**EXCERPT**
—————

Holiness in doctrine, you mean such as saying that false religions have seeds of the Word?

Holiness in the sacraments, you mean in the bastardized and invalid New Rite of Consecration?  Or how about the Mass without any consecration at all entirely approved of by JPII?  I won't speak about the "for all" in the Novus Ordo Mass because you will say that it isn't the official Novus Ordo Mass, and apparently you think that the true Church is kept alive by a rubric preserved in glass somewhere that is never used...

As for individual members being "sinners," it is now nigh-on two years since I've been here that you refuse to address the real issue which is that heretics are not just sinners, but non-Catholics.  They are not members of the Church.  What does it say about you that you are TRYING to confuse people, to make them equate those who commit mortal sins of the flesh or whatever, with heretics?  You are intellectually dishonest.  You know very well that mortal sinners are dead members of the Church; and heretics are not in the Church at all.  But in your posts, you blur the difference -- now why would someone who wants the truth do that, hm?  The irony of you always talking about distinctions is so very rich... You are the last person who should accuse anyone else of not making distinctions.  All I can say is that for someone who wants to be the lay version of Garrigou-Lagrange you certainly aren't very rigorous in your arguments, relying on a bunch of sophistry and hedging.

If a heretic could be Pope, when the Holy Ghost has promised the Pope would be infallible on faith and morals, how would we ever know where the truth is?  If a Pope could disfigure the Deposit of Faith, Christ's Church has no meaning, no sense.  Your "Peter" doesn't have the keys; he is a latchkey kid whose mommy is Bishop Fellay, and who can have his privileges -- like infallibility -- revoked for bad behavior, then given back to him when he's good...  Which in effect makes this totally random out-of-nowhere figure Bishop Fellay the Pope...  He is the one who decides when what the Pope says is true or not, instead of God.  Everything is backwards; we can no longer trust the Pope to teach us correctly on faith and morals, we just pick and choose what we like among his various teachings.  This is what you call a rock?  It's more like moldy Swiss cheese.

The logical consequence of the SSPX position is basically a subtle form of Old Catholicism -- you have, in effect, established a democratic form of Church government and effaced the papacy.  It's yet another form of revolution, naturalizing what is supernatural, taking the Holy Ghost's supernatural protection of the Pope and replacing it with a purely natural and man-made ( and thus precarious and doomed ) protection in the form of Bishop Fellay.

—————

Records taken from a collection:
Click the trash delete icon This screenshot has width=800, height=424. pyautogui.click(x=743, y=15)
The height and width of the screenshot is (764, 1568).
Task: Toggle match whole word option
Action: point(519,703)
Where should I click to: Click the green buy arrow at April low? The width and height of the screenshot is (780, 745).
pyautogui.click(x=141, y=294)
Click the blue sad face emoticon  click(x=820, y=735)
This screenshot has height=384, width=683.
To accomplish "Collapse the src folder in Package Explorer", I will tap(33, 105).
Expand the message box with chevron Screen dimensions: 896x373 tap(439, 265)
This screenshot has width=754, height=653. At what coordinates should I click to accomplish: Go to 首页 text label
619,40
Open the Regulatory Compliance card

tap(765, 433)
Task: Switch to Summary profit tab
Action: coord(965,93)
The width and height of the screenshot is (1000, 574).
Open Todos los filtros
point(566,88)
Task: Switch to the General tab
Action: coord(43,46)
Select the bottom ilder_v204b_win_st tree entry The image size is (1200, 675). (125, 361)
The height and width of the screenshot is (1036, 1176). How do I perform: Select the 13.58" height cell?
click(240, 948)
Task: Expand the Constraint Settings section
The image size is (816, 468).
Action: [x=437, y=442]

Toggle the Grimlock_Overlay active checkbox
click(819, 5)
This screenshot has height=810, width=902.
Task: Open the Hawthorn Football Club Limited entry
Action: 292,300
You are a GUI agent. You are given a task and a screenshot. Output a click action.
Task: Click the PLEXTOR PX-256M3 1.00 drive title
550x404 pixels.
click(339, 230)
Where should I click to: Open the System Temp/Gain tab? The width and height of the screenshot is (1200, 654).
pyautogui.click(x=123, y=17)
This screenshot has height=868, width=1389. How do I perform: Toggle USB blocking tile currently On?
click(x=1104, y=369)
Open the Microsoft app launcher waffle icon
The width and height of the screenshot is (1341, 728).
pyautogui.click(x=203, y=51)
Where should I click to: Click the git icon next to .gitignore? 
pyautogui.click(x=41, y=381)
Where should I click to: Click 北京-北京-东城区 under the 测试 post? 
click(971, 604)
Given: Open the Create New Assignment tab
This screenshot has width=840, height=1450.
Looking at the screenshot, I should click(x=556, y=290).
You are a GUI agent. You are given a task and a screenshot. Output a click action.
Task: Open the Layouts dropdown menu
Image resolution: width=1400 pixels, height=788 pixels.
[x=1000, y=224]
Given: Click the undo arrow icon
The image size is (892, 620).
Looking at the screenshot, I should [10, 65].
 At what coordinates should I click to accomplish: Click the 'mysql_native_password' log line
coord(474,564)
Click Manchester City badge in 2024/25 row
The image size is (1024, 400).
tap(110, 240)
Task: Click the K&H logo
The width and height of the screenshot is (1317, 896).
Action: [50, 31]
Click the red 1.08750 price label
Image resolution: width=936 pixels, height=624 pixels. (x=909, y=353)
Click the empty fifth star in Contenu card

—————

**WHAT TO PRODUCE**
Please copy the stretch of the post from "If a heretic" through "moldy Swiss cheese.", replacing "latchkey kid" with "spoiled child". This material was drawn from a separate source.

**COMPLETED TASK**
If a heretic could be Pope, when the Holy Ghost has promised the Pope would be infallible on faith and morals, how would we ever know where the truth is?  If a Pope could disfigure the Deposit of Faith, Christ's Church has no meaning, no sense.  Your "Peter" doesn't have the keys; he is a spoiled child whose mommy is Bishop Fellay, and who can have his privileges -- like infallibility -- revoked for bad behavior, then given back to him when he's good...  Which in effect makes this totally random out-of-nowhere figure Bishop Fellay the Pope...  He is the one who decides when what the Pope says is true or not, instead of God.  Everything is backwards; we can no longer trust the Pope to teach us correctly on faith and morals, we just pick and choose what we like among his various teachings.  This is what you call a rock?  It's more like moldy Swiss cheese.